§ **Saved entries**
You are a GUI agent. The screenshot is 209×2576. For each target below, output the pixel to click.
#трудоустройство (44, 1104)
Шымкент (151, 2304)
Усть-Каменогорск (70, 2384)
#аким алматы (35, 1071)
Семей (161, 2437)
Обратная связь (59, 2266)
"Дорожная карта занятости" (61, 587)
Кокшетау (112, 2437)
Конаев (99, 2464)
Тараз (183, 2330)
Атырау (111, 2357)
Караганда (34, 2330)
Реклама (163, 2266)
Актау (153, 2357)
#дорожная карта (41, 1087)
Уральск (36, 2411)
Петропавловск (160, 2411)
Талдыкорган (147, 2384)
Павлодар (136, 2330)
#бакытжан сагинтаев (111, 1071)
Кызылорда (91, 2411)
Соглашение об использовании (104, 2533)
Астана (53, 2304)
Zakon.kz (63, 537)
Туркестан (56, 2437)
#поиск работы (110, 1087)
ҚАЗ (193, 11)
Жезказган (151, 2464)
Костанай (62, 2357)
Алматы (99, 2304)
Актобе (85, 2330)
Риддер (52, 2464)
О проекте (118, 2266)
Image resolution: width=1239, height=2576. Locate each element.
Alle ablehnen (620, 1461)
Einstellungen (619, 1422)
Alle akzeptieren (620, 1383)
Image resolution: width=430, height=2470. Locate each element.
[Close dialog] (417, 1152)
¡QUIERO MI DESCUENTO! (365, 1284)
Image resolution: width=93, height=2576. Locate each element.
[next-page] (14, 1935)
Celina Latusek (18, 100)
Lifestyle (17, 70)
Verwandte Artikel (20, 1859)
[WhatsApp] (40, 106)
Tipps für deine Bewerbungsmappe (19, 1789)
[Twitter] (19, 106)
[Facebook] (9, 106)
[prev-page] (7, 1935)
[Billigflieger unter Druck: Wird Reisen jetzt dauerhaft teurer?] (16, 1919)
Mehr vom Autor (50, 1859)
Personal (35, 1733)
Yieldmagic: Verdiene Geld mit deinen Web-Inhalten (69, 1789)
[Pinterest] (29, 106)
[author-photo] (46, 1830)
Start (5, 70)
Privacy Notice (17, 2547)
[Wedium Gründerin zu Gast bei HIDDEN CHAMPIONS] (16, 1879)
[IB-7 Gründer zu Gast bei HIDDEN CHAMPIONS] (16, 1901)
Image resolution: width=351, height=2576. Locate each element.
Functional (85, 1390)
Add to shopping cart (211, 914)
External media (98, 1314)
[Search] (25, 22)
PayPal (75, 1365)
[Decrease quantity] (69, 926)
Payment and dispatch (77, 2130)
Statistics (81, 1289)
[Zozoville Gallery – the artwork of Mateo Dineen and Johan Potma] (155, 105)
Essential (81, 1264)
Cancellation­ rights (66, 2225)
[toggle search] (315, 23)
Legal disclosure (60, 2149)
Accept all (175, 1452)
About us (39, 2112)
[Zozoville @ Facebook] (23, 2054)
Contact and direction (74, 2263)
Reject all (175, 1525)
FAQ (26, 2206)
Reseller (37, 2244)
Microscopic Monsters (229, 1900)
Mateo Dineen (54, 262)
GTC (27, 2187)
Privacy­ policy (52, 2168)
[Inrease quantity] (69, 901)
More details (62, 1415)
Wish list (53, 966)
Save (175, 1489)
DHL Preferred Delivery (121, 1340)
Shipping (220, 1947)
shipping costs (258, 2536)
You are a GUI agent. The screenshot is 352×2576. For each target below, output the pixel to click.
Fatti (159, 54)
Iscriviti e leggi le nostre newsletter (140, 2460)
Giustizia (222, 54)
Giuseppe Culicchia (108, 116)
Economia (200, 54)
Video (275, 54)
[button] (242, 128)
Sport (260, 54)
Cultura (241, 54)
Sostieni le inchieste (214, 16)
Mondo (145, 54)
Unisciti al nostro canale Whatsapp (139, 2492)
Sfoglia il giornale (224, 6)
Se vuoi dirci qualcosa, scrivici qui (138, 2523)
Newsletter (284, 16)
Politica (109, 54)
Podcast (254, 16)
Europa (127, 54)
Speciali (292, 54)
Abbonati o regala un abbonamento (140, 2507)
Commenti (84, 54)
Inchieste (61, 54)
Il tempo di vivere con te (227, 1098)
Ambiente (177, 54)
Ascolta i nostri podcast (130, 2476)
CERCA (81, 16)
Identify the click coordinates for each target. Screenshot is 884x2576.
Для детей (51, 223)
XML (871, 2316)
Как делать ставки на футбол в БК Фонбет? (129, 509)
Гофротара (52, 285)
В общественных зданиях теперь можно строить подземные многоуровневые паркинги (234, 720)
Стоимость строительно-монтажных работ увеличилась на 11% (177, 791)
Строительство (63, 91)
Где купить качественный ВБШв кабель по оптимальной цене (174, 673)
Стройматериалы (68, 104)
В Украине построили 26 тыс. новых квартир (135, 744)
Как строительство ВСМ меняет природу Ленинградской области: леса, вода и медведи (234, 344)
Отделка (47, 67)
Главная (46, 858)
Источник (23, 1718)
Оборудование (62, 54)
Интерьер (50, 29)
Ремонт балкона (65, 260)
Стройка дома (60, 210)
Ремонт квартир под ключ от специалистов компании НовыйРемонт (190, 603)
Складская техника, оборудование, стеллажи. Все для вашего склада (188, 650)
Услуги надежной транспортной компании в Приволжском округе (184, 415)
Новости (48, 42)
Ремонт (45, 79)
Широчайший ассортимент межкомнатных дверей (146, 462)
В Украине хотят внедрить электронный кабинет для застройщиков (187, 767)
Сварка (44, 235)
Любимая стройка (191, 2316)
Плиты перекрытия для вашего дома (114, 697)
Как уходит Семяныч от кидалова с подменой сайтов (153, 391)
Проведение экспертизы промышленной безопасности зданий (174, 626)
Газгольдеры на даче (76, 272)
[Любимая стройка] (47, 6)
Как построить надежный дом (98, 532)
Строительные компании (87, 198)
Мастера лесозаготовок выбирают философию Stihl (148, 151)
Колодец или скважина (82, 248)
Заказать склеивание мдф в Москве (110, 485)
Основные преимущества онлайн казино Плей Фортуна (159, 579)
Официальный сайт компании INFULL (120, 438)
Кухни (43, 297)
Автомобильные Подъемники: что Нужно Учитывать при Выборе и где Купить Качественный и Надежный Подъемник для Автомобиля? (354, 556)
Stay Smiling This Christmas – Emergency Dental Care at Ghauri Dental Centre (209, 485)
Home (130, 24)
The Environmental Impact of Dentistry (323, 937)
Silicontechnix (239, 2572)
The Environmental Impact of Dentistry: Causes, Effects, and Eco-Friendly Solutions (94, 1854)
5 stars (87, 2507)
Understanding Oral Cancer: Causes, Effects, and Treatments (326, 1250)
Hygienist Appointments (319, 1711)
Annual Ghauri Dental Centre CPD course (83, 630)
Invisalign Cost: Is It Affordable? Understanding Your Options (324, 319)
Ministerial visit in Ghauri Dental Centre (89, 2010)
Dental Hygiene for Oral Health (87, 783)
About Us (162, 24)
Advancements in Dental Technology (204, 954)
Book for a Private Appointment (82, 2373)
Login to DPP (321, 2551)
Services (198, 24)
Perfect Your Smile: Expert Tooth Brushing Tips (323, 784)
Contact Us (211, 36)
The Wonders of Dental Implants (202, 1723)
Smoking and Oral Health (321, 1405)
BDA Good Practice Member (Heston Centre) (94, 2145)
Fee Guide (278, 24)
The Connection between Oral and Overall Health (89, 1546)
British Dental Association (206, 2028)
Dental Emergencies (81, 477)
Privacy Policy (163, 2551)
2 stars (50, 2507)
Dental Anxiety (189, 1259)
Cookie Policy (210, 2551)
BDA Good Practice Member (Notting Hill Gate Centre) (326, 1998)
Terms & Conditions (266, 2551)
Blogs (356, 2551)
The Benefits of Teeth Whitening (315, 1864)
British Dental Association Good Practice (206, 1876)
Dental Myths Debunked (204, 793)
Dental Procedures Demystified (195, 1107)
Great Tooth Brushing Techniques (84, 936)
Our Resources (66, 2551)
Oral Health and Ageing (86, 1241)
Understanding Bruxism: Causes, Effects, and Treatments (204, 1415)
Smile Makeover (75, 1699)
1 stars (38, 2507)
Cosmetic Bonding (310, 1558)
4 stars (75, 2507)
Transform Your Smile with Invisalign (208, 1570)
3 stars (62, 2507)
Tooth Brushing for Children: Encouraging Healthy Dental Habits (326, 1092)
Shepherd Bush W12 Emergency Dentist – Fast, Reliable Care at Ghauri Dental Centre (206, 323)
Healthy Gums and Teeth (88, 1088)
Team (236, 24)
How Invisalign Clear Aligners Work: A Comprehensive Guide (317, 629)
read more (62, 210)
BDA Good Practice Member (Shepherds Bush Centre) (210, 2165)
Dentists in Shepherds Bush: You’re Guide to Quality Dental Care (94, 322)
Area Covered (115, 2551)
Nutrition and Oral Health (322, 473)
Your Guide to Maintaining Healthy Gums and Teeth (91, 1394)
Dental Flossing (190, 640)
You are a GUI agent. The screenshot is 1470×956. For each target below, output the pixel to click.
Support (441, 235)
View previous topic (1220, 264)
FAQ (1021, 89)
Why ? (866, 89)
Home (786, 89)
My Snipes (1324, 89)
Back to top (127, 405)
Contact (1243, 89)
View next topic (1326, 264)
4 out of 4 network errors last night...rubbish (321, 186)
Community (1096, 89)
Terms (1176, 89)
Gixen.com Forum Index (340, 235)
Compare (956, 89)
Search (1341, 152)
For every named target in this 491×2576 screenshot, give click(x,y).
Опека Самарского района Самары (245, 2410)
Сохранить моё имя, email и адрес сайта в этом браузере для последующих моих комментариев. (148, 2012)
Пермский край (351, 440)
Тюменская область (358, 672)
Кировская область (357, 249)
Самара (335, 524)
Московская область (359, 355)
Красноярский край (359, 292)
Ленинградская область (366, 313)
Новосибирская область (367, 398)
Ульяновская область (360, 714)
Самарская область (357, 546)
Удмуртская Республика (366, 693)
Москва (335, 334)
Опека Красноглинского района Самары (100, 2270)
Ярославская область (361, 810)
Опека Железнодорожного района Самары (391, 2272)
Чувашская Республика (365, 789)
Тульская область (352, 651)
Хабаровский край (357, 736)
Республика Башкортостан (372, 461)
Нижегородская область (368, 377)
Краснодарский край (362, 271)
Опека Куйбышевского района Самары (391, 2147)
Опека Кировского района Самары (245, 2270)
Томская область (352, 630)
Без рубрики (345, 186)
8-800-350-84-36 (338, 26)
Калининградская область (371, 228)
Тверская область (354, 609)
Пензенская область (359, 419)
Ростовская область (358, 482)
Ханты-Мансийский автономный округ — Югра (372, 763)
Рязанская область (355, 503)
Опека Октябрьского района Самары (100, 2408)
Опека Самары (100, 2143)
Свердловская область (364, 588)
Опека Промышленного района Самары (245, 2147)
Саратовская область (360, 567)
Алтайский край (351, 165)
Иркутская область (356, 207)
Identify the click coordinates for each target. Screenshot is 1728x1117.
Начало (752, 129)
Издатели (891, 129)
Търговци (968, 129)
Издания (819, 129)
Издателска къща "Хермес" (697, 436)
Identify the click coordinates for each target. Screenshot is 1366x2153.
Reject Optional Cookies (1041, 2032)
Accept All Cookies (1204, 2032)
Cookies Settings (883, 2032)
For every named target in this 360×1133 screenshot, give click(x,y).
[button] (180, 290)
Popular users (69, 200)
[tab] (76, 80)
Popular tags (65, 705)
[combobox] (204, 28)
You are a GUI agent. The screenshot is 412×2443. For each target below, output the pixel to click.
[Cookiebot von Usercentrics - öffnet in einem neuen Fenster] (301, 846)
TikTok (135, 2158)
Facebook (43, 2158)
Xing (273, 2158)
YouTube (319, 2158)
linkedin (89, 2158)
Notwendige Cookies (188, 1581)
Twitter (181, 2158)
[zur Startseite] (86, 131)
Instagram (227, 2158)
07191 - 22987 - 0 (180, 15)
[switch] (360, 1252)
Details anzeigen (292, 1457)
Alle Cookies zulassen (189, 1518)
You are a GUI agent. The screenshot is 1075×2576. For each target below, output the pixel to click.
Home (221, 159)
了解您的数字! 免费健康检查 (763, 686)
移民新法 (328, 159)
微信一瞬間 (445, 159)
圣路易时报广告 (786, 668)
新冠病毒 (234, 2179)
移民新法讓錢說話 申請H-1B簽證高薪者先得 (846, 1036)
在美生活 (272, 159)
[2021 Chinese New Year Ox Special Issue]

§ **What you are asked to do**
From the entries above, extract only the lines running from the one containing "[Billigflieger unter Druck: Wird" through the one containing "Podcast (254, 16)", inclusive.

§ **Solution to this exercise**
[Billigflieger unter Druck: Wird Reisen jetzt dauerhaft teurer?] (16, 1919)
Mehr vom Autor (50, 1859)
Personal (35, 1733)
Yieldmagic: Verdiene Geld mit deinen Web-Inhalten (69, 1789)
[Pinterest] (29, 106)
[author-photo] (46, 1830)
Start (5, 70)
Privacy Notice (17, 2547)
[Wedium Gründerin zu Gast bei HIDDEN CHAMPIONS] (16, 1879)
[IB-7 Gründer zu Gast bei HIDDEN CHAMPIONS] (16, 1901)
Image resolution: width=351, height=2576. Locate each element.
Functional (85, 1390)
Add to shopping cart (211, 914)
External media (98, 1314)
[Search] (25, 22)
PayPal (75, 1365)
[Decrease quantity] (69, 926)
Payment and dispatch (77, 2130)
Statistics (81, 1289)
[Zozoville Gallery – the artwork of Mateo Dineen and Johan Potma] (155, 105)
Essential (81, 1264)
Cancellation­ rights (66, 2225)
[toggle search] (315, 23)
Legal disclosure (60, 2149)
Accept all (175, 1452)
About us (39, 2112)
[Zozoville @ Facebook] (23, 2054)
Contact and direction (74, 2263)
Reject all (175, 1525)
FAQ (26, 2206)
Reseller (37, 2244)
Microscopic Monsters (229, 1900)
Mateo Dineen (54, 262)
GTC (27, 2187)
Privacy­ policy (52, 2168)
[Inrease quantity] (69, 901)
More details (62, 1415)
Wish list (53, 966)
Save (175, 1489)
DHL Preferred Delivery (121, 1340)
Shipping (220, 1947)
shipping costs (258, 2536)
You are a GUI agent. The screenshot is 352×2576. For each target below, output the pixel to click.
Fatti (159, 54)
Iscriviti e leggi le nostre newsletter (140, 2460)
Giustizia (222, 54)
Giuseppe Culicchia (108, 116)
Economia (200, 54)
Video (275, 54)
[button] (242, 128)
Sport (260, 54)
Cultura (241, 54)
Sostieni le inchieste (214, 16)
Mondo (145, 54)
Unisciti al nostro canale Whatsapp (139, 2492)
Sfoglia il giornale (224, 6)
Se vuoi dirci qualcosa, scrivici qui (138, 2523)
Newsletter (284, 16)
Politica (109, 54)
Podcast (254, 16)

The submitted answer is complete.